→ **REQUIRED TASK**
Pull out the Melbourne property discussion below and reproduce all of it word for word.

→ **EXCERPT PROVIDED**
━━━━━━━━━━━━━━━━━━━━━━━━━━━━━━

Melbourne property prices to fall further, RBA says

http://theage.domain.com.au/melbourne-property-prices-to-fall-further-rba-says-20130327-2gtww.html

"Melbourne's housing market is heading for further price falls and "softer" conditions, according to the Reserve Bank of Australia"

One of the few articles I have read lately that actually suggest the market will fall and singling out Melbourne (Australia's most liveable city and not it's most expensive) as the danger zone. Though it should be pointed out that it is focusing on the oversupply of apartments, which is a market that appears to be a little less consistent than the house and land alternatives.

I wonder how many apartment owners are buying a home or an investment. I like the idea of downsizing, relying less on a car and having enough space for what you actually use. This may still be a work in progress though
 
The problem is that property reporting is infested with vested interests. Many people are either bulls (property infestors, baby boomers nearing retirement, news agencies with RE advertisers, the real estate industry, the government) or bears (FHB, people who "missed the boat" etc.)

Melbourne has been earmarked as the exception to the rule for some time now. I have seen a number of pessimistic article on the Melbourne housing market- this is nothing new. Far too many inner city partments coupled with the most expensive stamp duty in the country and its no wonder that BOTH first home buyers and property infestors are reluctant to get involved down here. Won't see a huge drop in prices, but probable stagnation coupled with a slight deflation in the value of rents once inflation is taken into account. Either way, prices are not going to crash here anytime soon.

━━━━━━━━━━━━━━━━━━━━━━━━━━━━━━

→ **DATA SHOWN**
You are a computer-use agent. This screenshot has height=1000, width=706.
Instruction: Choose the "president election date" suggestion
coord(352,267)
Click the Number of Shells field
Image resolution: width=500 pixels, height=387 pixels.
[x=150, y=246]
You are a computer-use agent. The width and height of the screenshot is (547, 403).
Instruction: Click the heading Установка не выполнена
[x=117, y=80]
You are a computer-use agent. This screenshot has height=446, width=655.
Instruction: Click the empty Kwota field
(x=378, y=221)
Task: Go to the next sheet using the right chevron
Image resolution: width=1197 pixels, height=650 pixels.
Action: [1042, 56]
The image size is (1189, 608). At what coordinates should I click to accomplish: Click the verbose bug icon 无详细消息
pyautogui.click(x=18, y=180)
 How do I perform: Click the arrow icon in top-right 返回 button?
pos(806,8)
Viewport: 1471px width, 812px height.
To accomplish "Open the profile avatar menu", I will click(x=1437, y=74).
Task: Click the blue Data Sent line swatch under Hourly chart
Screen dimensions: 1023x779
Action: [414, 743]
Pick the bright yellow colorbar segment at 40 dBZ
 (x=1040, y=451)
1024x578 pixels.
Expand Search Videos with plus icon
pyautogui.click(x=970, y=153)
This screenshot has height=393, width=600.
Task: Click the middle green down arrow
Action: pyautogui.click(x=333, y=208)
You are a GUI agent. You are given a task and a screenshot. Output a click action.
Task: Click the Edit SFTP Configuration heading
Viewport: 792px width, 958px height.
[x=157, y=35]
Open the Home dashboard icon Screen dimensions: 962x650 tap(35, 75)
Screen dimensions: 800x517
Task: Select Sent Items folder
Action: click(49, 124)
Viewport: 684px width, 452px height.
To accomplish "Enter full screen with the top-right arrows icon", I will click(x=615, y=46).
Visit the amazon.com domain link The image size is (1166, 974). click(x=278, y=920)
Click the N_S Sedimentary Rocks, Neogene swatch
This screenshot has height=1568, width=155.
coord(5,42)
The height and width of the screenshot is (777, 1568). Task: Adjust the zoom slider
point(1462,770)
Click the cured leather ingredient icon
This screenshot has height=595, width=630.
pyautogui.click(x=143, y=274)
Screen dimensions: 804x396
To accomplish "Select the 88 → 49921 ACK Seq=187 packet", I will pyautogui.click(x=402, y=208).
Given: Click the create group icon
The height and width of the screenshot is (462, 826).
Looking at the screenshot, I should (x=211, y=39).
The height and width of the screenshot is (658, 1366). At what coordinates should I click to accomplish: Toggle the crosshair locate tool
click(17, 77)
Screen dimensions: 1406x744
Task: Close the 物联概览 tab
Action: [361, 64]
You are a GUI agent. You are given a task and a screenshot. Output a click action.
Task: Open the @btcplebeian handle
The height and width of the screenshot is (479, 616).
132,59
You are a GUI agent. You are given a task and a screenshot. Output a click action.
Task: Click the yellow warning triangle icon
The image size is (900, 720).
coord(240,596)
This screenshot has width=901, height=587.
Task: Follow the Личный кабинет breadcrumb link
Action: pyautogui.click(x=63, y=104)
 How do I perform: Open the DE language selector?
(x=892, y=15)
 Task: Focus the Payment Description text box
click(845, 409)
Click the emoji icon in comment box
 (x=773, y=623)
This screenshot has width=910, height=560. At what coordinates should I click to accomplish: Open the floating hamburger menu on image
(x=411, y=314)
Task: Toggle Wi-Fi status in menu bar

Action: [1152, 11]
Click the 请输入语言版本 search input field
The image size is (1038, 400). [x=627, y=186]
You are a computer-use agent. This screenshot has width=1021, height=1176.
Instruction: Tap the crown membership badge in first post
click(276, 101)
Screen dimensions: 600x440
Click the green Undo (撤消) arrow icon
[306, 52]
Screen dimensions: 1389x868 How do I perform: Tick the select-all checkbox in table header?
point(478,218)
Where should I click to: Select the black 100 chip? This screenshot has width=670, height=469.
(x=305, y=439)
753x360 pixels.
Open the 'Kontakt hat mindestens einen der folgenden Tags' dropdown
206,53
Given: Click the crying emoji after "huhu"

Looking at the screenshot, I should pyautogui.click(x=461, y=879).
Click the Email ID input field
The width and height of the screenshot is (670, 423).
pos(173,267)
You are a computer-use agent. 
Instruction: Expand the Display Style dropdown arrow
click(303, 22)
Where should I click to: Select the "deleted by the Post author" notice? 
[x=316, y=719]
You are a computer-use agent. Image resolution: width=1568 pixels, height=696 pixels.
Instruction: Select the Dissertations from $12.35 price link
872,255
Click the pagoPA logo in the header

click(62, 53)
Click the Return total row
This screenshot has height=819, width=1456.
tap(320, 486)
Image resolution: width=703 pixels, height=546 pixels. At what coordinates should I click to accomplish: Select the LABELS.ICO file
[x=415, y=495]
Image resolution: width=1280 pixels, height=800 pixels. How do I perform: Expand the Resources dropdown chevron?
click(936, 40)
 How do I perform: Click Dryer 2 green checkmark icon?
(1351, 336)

━━━━━━━━━━━━━━━━━━━━━━━━━━━━━━

→ **THE ANSWER**
Melbourne property prices to fall further, RBA says

http://theage.domain.com.au/melbourne-property-prices-to-fall-further-rba-says-20130327-2gtww.html

"Melbourne's housing market is heading for further price falls and "softer" conditions, according to the Reserve Bank of Australia"

One of the few articles I have read lately that actually suggest the market will fall and singling out Melbourne (Australia's most liveable city and not it's most expensive) as the danger zone. Though it should be pointed out that it is focusing on the oversupply of apartments, which is a market that appears to be a little less consistent than the house and land alternatives.

I wonder how many apartment owners are buying a home or an investment. I like the idea of downsizing, relying less on a car and having enough space for what you actually use. This may still be a work in progress though
 
The problem is that property reporting is infested with vested interests. Many people are either bulls (property infestors, baby boomers nearing retirement, news agencies with RE advertisers, the real estate industry, the government) or bears (FHB, people who "missed the boat" etc.)

Melbourne has been earmarked as the exception to the rule for some time now. I have seen a number of pessimistic article on the Melbourne housing market- this is nothing new. Far too many inner city partments coupled with the most expensive stamp duty in the country and its no wonder that BOTH first home buyers and property infestors are reluctant to get involved down here. Won't see a huge drop in prices, but probable stagnation coupled with a slight deflation in the value of rents once inflation is taken into account. Either way, prices are not going to crash here anytime soon.